Ho conosciuto tanti bambini con la dislessia. La famiglia si
rivolge a me per la diagnosi. Tutti hanno un percorso scolastico simile: la difficoltà ad apprendere a leggere
e a scrivere e la lentezza e gli errori nella lettura e nella scrittura. Ma nel
momento in cui spiego quali sono le difficoltà del bambino, descrivendo un
quadro che è diverso da quello che si erano fatti, ecco che la mamma si ferma e
riflette e ha uno sguardo di comprensione verso il suo bambino. E’ come se
finalmente qualcuno riconosca le cose per come realmente sono. Invece finora si
doveva andare dietro i soliti schemi: è svogliato, non si esercita abbastanza, deve
leggere di più, se non legge bene è perché sta poco attento. Ora c’è una sorta
di rivincita. Finalmente!. Ma a questo punto che si fa. Il mio pregiudizio è
che le cose non cambiano perché c’è una diagnosi, una certificazione. Perché il
bambino è intelligente, non ci sarebbe bisogno di certificarlo. Può seguire gli
stessi programmi, adattando con cura e creatività la didattica. E curandoci del
bambino. E non è necessaria una
certificazione per gratificare comunque un bambino che è lento nella lettura.

——————————

## CONSEGNA
Secondo il brano sulla dislessia, quali difficoltà accomunano il percorso scolastico dei bambini descritti?

## ESTRATTO DEI DATI
——————————

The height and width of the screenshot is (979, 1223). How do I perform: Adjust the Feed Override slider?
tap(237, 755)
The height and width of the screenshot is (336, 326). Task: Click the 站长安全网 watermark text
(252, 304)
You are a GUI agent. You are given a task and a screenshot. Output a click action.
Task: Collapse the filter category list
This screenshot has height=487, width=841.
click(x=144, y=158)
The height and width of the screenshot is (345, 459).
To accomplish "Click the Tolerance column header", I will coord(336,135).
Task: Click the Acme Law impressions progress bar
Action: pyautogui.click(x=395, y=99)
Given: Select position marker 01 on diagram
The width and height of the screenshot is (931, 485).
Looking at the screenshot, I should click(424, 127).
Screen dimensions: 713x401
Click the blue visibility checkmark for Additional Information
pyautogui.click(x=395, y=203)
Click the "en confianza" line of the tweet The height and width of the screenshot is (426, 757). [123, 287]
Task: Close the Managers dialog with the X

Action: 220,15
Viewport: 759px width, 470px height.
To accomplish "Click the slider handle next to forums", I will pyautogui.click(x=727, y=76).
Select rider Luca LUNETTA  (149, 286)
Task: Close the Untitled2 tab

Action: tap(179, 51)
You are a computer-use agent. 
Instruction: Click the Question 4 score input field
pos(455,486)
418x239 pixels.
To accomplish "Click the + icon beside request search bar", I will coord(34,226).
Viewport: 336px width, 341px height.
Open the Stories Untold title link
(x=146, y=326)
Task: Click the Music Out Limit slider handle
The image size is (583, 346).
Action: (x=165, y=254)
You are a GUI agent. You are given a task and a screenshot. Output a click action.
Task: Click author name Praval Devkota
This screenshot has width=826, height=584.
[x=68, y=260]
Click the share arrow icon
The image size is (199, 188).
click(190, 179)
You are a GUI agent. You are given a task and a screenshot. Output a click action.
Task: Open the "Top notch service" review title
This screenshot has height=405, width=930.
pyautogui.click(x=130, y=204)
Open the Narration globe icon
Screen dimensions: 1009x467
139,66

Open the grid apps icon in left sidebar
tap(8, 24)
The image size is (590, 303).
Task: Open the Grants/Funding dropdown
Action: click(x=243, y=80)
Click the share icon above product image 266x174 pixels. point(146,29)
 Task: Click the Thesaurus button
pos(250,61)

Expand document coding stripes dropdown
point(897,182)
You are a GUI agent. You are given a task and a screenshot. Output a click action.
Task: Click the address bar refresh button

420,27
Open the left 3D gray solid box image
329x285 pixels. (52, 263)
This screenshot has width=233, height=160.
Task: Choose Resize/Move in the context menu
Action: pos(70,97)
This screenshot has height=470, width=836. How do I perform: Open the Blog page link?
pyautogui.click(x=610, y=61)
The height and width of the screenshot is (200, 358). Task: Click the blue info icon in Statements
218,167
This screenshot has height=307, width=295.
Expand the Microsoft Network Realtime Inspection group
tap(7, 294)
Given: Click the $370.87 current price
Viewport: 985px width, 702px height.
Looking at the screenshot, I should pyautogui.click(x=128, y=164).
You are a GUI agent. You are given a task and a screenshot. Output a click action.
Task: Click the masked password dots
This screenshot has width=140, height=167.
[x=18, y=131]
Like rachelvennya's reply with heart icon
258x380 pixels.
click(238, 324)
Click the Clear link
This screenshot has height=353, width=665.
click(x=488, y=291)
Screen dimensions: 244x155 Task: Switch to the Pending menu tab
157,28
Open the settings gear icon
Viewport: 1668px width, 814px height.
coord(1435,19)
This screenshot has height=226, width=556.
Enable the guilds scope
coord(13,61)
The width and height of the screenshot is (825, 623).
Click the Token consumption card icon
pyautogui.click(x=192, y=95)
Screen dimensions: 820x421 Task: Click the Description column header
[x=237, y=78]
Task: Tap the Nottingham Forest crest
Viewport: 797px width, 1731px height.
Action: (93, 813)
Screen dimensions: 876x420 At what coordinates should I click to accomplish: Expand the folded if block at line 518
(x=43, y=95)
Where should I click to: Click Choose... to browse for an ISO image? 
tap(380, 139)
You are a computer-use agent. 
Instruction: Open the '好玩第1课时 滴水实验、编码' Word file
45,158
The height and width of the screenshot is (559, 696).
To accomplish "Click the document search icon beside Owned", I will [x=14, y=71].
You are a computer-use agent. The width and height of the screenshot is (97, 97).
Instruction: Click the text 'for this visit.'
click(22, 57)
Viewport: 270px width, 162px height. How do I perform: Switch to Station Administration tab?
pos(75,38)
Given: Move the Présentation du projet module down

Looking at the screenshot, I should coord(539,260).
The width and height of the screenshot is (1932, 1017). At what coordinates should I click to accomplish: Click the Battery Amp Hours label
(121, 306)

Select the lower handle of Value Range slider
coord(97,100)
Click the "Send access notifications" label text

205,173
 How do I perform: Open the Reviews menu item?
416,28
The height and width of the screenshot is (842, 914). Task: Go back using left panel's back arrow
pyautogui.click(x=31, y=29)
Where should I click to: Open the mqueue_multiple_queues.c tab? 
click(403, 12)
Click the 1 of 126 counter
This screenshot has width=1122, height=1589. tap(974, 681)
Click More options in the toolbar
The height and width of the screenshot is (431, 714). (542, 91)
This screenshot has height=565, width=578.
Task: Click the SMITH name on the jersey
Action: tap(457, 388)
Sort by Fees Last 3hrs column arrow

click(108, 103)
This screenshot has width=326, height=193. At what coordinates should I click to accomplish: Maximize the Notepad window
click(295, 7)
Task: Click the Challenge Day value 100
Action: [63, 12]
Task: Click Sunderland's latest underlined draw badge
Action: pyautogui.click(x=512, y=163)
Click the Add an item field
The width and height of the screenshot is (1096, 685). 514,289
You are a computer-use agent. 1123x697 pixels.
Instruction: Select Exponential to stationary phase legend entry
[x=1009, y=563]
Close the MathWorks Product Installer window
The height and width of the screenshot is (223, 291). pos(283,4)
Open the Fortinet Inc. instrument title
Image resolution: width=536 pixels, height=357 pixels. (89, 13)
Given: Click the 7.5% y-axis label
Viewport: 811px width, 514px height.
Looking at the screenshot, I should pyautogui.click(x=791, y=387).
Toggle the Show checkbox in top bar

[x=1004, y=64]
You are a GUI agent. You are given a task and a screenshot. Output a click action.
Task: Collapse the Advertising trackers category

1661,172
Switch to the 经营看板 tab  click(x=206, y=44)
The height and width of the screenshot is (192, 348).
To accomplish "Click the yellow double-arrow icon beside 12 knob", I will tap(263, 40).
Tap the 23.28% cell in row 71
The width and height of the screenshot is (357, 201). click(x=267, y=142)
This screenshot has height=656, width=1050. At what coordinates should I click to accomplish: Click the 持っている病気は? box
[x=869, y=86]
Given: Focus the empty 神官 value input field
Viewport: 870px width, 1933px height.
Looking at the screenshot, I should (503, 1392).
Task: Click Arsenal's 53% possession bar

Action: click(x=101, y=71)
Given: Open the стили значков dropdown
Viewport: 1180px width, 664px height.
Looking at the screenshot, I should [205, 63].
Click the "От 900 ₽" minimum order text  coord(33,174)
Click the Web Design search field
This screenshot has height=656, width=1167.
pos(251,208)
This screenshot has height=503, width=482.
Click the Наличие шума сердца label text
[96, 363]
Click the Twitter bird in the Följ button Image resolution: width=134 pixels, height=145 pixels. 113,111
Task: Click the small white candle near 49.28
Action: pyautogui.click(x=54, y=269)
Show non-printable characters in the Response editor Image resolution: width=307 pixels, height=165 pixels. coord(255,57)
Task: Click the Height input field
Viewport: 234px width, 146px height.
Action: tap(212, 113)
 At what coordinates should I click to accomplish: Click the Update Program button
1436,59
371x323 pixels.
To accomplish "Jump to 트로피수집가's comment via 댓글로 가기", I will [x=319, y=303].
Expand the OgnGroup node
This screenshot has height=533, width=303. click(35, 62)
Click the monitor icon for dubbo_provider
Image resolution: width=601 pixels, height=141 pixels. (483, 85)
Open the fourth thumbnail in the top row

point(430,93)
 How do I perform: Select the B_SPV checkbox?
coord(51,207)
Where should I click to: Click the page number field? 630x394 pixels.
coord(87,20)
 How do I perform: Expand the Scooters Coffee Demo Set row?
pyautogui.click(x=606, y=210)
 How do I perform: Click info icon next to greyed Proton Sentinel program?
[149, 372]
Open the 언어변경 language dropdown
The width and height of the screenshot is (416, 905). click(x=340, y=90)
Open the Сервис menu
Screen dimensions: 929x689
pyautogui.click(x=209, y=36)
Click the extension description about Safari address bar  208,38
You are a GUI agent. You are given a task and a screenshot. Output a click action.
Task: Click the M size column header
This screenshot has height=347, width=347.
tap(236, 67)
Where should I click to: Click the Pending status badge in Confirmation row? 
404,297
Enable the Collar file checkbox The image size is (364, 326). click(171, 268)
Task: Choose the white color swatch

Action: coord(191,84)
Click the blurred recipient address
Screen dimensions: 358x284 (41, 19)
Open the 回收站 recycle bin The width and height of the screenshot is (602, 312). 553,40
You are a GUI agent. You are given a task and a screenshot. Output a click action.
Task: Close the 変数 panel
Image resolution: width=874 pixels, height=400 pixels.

——————————

## ESERCIZIO SVOLTO
La difficoltà ad apprendere a leggere e a scrivere, insieme alla lentezza e agli errori nella lettura e nella scrittura.